--- start SUPPLIED PASSAGE ---

# Hi! Newbie wanted to upgrade audio receiver to one with HDMI.



## hotspaniard (Aug 3, 2010)

Hello all! Nice to see there are forums out there to help people like me with limited knowledge on home theater systems.

Here's my situation: I have a JBL home theater system that's about 10 years old and has no HDMI slots or Ipod/Iphone connectivity. I want to upgrade the JBL reciever with one that has all those new goodies but keep the speakers. Here are my current specifications:


5 Channel Cinema Mode
100W per channel dynamic RMS power
into 8 ohms at 0.08% THD
Plus 100W into 8 ohms at 0.08% THD, 20Hz to 80Hz subwoofer

Question: Do I have to match the wattage for the speakers with the new receiver i.e. 100W speakers to 100W receiver per channel? Or can I go with a receiver that puts out more than 100W per channel? Does going higher in wattage distort the sound or fry the speaker??

Also, it seems that all the receivers I've seen at Best Buy (online) don't have outputs for my subwoofer. Is this because woofers have become obsolete and new receivers are capable of putting out sufficient power for crisp, clear, sound without the need for a subwoofer?

Thanks in advance for all the help.


----------



## Anthony (Oct 5, 2006)

Sadly, only the Home-Theater-In-A-Box have an amp channel for the subwoofer. You can buy aftermarket sub amps (or any high quality monoblock if the new receiver has crossover controls).

It's not that the new receivers are more powerful, it's just that the "typical" setup now is to use a powered subwoofer (self-powered, that is) and the receivers and preamps have RCA outputs for the sub.

For the mains, you don't need an exact match in power, but when in doubt, go bigger. A 200W amp will drive 100W speakers more cleanly. For the most part, distortion and clipping kill speakers, not extra power. Oddly enough, it's usually underpowered amps that damage speakers.

That being said, if you do get a 200W amp, you need some discipline to not crank it all the way up -- that can still damage the speakers.

If you are set on keeping the speakers, I would look at the current crop of receivers and try to budget for a new powered subwoofer to go with it.

Good luck and welcome to the Shack!


----------



## hotspaniard (Aug 3, 2010)

If I keep the speakers and just buy a receiver only will it matter if I don't buy another subwoofer? Is it necessary to have a subwoofer??
_Posted via Mobile Device_


----------



## Moonfly (Aug 1, 2008)

It really depends on what you want and on what speakers you buy. If you new system has small satellite speakers, you will need a sub no question as they simply dont produce bass. If however your not that bothered about high volumes and nice deep bass, then just putting some nice budget floor standers with the new AVR might keep you more than happy. Whatever the case, a system like this will be considerably better than a HTiB, and even floor standing speakers can produce bass that matches the ability of those kinds of systems.


----------



## tonyvdb (Sep 5, 2007)

Welcome to the Shack!

Have a look at this post here as it will help you make a better informed decision on this mater.


----------



## hotspaniard (Aug 3, 2010)

--- end SUPPLIED PASSAGE ---
--- start EXTRACTED INFORMATION ---

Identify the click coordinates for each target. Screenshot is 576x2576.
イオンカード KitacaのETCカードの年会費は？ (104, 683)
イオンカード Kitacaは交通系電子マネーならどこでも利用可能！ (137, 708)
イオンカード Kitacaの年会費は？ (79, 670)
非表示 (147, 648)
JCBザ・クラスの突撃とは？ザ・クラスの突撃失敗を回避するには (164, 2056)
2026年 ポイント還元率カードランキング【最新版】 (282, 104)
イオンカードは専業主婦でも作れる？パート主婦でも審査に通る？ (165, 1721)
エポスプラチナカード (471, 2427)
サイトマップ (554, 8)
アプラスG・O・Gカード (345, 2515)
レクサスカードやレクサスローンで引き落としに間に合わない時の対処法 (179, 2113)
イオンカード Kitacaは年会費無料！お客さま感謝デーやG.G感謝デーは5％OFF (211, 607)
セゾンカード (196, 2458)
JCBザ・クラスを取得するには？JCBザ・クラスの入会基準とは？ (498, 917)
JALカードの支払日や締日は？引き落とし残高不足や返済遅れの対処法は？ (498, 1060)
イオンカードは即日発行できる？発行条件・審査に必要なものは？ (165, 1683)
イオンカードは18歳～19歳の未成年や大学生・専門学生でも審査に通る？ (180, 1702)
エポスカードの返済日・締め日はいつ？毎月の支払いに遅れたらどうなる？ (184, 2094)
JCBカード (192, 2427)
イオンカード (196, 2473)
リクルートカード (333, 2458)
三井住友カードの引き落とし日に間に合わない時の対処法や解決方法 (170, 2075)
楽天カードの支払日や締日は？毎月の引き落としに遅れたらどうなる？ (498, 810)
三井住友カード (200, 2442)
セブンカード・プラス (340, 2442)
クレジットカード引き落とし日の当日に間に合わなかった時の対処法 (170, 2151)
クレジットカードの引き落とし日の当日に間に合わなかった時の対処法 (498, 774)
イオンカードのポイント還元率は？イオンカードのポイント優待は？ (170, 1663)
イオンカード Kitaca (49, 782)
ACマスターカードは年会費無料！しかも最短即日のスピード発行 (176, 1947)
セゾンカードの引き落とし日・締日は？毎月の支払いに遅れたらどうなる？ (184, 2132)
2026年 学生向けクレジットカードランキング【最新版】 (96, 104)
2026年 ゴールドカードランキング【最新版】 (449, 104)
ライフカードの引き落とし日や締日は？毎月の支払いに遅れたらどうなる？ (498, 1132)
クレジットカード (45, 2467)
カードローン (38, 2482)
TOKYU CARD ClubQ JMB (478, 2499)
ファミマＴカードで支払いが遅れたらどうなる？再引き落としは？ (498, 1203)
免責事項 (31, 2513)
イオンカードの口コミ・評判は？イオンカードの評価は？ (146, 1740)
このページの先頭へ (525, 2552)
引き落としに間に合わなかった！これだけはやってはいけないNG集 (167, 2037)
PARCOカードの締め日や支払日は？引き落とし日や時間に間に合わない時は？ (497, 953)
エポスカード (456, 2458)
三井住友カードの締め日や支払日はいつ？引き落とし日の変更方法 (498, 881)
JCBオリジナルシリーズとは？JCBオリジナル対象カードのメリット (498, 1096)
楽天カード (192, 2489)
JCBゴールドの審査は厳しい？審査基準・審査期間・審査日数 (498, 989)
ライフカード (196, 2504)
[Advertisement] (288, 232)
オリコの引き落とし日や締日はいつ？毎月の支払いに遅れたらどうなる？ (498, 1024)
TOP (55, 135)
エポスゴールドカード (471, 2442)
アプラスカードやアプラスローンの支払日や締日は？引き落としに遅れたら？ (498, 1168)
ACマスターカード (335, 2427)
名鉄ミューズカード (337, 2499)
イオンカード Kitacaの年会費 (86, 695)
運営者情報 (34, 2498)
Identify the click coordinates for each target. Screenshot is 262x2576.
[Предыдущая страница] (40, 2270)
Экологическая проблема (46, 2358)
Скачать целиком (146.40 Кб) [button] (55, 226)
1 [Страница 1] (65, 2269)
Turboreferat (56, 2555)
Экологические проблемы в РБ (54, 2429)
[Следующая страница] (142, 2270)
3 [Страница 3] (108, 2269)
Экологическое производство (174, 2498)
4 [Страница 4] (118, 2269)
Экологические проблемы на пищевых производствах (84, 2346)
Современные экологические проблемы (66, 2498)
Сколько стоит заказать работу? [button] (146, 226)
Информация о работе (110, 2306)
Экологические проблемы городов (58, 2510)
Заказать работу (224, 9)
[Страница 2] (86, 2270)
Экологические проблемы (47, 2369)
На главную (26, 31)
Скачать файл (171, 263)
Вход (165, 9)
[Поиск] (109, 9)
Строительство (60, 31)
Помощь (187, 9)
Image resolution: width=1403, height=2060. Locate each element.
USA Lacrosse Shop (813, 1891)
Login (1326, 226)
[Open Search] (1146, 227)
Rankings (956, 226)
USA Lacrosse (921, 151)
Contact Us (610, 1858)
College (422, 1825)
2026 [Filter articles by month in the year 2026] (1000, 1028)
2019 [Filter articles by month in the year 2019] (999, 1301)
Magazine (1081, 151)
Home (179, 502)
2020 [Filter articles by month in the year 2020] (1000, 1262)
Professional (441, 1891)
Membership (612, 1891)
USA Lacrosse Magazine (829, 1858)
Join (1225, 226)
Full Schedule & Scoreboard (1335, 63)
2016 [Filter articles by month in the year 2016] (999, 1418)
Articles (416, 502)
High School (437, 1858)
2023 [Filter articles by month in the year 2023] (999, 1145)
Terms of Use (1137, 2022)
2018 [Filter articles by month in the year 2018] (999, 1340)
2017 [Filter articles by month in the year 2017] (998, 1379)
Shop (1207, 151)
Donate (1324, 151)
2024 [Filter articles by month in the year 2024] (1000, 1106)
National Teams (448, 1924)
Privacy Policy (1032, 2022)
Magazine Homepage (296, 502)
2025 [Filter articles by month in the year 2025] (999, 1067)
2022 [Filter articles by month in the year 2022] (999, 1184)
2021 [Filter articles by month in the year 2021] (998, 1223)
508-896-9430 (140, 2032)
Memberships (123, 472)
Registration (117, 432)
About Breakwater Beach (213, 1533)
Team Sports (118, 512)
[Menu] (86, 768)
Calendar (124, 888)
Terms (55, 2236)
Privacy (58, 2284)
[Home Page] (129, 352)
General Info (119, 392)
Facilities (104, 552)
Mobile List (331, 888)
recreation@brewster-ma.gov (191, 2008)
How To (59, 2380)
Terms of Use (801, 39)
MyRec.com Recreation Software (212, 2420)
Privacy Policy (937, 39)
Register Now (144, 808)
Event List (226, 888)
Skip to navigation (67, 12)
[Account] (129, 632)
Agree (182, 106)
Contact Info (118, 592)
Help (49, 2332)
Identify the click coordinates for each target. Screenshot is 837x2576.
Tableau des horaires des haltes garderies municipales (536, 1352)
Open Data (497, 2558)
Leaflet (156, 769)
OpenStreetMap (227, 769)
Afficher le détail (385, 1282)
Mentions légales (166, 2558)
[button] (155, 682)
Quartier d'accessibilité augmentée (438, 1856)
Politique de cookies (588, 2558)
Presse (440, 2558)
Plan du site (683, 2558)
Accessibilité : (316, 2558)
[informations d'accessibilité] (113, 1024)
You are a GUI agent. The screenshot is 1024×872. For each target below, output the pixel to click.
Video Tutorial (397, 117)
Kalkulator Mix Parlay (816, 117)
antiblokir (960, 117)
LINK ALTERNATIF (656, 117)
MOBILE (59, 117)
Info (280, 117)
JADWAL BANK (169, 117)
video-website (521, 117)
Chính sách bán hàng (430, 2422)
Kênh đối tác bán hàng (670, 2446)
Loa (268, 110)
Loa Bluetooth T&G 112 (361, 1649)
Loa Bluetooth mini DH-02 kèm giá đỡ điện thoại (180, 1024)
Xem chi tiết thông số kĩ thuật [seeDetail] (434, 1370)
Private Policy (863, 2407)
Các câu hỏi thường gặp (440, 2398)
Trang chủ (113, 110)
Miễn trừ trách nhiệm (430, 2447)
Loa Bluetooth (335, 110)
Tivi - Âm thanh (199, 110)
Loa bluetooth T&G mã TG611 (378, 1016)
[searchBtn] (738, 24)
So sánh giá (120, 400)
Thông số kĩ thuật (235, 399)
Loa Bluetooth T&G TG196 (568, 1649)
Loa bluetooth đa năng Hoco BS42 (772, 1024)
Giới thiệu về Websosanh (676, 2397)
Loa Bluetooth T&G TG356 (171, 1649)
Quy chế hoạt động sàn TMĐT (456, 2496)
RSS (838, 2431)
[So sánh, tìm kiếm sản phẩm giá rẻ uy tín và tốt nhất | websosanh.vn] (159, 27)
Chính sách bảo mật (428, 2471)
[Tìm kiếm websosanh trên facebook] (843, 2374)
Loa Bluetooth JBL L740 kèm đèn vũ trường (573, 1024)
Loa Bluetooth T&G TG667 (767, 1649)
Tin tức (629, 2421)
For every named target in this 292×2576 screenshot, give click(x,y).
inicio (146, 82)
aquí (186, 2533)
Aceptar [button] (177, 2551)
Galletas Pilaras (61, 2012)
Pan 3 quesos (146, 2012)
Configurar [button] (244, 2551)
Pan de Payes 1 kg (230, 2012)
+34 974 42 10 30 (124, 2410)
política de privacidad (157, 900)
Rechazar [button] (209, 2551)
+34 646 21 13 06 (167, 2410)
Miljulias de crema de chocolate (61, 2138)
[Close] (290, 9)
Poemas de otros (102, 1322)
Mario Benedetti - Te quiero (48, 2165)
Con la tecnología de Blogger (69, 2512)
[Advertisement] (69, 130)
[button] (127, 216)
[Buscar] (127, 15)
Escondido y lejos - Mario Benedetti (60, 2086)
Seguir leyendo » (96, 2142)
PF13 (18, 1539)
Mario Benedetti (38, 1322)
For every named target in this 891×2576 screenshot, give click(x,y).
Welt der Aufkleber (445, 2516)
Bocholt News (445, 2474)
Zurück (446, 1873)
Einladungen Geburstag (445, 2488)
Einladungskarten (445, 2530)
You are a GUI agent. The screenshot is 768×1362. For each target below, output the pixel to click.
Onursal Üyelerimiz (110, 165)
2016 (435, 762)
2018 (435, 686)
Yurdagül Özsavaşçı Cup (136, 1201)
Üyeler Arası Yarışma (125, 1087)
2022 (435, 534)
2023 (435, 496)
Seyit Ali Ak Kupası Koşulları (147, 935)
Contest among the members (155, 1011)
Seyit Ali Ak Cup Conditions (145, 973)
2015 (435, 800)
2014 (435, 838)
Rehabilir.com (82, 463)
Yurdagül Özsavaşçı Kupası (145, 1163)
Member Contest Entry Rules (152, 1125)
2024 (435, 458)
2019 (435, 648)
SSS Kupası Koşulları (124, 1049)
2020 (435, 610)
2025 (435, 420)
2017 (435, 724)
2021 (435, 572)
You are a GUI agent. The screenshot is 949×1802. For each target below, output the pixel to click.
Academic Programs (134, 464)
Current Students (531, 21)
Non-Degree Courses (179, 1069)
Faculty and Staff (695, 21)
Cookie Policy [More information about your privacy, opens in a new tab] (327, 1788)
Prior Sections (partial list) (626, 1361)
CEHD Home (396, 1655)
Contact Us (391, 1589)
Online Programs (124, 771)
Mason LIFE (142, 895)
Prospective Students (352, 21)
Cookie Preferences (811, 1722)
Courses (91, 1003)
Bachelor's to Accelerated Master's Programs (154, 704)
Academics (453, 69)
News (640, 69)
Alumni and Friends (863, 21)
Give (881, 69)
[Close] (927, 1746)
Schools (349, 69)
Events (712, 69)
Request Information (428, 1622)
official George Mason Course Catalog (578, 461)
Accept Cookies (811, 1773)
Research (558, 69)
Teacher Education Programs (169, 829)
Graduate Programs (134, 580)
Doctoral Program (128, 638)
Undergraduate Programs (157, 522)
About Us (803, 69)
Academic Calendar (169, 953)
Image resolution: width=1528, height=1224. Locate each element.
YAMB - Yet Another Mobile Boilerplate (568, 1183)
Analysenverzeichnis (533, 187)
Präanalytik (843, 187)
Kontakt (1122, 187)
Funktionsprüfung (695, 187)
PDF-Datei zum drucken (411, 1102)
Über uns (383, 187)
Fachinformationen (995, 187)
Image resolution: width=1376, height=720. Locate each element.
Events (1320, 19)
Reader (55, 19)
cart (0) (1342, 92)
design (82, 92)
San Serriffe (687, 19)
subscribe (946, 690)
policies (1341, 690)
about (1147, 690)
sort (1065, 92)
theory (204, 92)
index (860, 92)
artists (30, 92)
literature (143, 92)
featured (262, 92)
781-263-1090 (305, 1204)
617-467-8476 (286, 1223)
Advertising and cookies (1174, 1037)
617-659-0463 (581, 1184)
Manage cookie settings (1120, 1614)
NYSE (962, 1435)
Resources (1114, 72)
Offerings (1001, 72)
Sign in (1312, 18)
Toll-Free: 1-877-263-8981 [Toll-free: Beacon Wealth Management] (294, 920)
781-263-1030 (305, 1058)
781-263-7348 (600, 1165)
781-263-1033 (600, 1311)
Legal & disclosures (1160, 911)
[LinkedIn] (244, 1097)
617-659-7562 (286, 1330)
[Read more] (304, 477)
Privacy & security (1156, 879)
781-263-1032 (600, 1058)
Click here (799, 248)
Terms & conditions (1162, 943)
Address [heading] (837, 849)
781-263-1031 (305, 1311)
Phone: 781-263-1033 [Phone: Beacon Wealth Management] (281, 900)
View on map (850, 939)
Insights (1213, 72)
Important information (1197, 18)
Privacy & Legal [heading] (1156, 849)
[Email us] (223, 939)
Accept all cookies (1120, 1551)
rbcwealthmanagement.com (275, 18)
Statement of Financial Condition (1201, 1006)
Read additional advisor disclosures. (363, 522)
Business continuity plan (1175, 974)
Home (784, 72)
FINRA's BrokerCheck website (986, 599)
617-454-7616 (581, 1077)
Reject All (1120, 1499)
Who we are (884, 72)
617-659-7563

--- end EXTRACTED INFORMATION ---

TASK REQUIREMENTS:
Carry on the forum thread about swapping an old JBL receiver for one with HDMI, picking up right after its final line.

RESPONSE BELOW:
Moonfly said:


> It really depends on what you want and on what speakers you buy. If you new system has small satellite speakers, you will need a sub no question as they simply dont produce bass. If however your not that bothered about high volumes and nice deep bass, then just putting some nice budget floor standers with the new AVR might keep you more than happy. Whatever the case, a system like this will be considerably better than a HTiB, and even floor standing speakers can produce bass that matches the ability of those kinds of systems.


My current setup has small satellite speakers that sound great! Upgrading the Reciever is all I want to do but all the receivers i've seen so far don't have subwoofer connections on the back. So, I guess my main concern is: do I need to have the subwoofer hooked up? 

From what someone else above said, as long as I match the wattage or go slighly higher than my 100W per channel reciever I should be good to go.

By the way, pardon the ignorance, but what is HTiB?


----------



## tonyvdb (Sep 5, 2007)

HTIB is "Home Theater In a Box" These usually have underpowered receivers with dedicated speaker and component connections. Onkyo is one of the few that actually make decent HTIB systems.
That said, in your case the small satellite speakers wont reproduce the lower frequencies and without a sub will sound very thin and you will over drive them trying to get the sound you are used to. Almost all receivers have sub outputs but they are non powered meaning that your sub must have an amp built in in order to use it.


----------



## Moonfly (Aug 1, 2008)

Chances are the crossover frequency in the HTIB between the sats and, ahem, subwoofer, is slightly unusual. The problem is that your new AVR will be able to power your current sub, but wont be able to manage the upper cut off frequency of the sub as it will think its a speaker if you drive it from the AVRs speaker outputs. Your highly likely to need a new dedicated sub with your new AVR, and as said, the sats will need a sub to accompany them no question. Given the stated range of the sub in your current system though, it looks as though a normal sub will be fine and the crossover is the normal 80hz, although the new AVR will be able to go higher than that and you may actually benefit from that.

Can you post the model number of your current system, we might get lucky and be able to get some detailed info on it and be more accurate with out responses as we're surmising a little based on traditional knowledge.


----------



## hotspaniard (Aug 3, 2010)

Moonfly said:


> Chances are the crossover frequency in the HTIB between the sats and, ahem, subwoofer, is slightly unusual. The problem is that your new AVR will be able to power your current sub, but wont be able to manage the upper cut off frequency of the sub as it will think its a speaker if you drive it from the AVRs speaker outputs. Your highly likely to need a new dedicated sub with your new AVR, and as said, the sats will need a sub to accompany them no question. Given the stated range of the sub in your current system though, it looks as though a normal sub will be fine and the crossover is the normal 80hz, although the new AVR will be able to go higher than that and you may actually benefit from that.
> 
> Can you post the model number of your current system, we might get lucky and be able to get some detailed info on it and be more accurate with out responses as we're surmising a little based on traditional knowledge.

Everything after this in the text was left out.